— Exercise brief —
In this material, which lines include the string "computer"? Show them.

— Exercise data —
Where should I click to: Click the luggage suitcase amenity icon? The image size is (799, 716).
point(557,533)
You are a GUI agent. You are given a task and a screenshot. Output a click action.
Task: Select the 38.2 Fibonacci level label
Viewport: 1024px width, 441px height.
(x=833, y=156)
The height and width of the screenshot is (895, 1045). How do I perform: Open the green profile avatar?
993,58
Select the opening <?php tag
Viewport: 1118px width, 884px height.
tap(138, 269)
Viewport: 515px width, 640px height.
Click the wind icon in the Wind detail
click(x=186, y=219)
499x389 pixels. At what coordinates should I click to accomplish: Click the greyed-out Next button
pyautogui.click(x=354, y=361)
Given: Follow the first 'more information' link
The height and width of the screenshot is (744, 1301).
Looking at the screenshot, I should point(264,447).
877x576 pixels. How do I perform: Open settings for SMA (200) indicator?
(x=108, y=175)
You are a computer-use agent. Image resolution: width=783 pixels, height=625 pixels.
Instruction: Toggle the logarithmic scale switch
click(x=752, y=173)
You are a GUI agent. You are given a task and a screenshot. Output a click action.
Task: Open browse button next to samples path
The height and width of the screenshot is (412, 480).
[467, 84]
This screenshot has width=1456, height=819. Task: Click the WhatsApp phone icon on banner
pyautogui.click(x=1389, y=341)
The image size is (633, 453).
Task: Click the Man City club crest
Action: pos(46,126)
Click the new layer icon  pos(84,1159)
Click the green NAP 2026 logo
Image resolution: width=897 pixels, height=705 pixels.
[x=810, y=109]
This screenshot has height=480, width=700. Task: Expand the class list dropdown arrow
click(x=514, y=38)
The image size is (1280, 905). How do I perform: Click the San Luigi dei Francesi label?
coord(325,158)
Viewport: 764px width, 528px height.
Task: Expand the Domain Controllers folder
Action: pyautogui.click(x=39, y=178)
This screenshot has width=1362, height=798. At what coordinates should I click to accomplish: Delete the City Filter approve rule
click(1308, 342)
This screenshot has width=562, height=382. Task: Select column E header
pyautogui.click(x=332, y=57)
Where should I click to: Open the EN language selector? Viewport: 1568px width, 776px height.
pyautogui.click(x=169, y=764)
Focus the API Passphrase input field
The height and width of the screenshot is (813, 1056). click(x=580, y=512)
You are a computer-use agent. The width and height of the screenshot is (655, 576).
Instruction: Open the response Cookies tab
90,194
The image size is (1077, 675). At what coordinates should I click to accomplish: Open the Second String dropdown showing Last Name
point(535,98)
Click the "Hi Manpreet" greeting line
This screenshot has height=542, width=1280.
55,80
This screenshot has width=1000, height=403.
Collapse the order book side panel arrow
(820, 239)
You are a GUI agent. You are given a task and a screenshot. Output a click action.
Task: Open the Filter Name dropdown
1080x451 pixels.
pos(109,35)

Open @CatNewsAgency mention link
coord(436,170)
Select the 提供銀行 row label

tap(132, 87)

— Result for this exercise —
You are a computer-use agent. Image resolution: width=783 pixels, height=625 pixels.
You are a computer-use agent. The width and height of the screenshot is (655, 576).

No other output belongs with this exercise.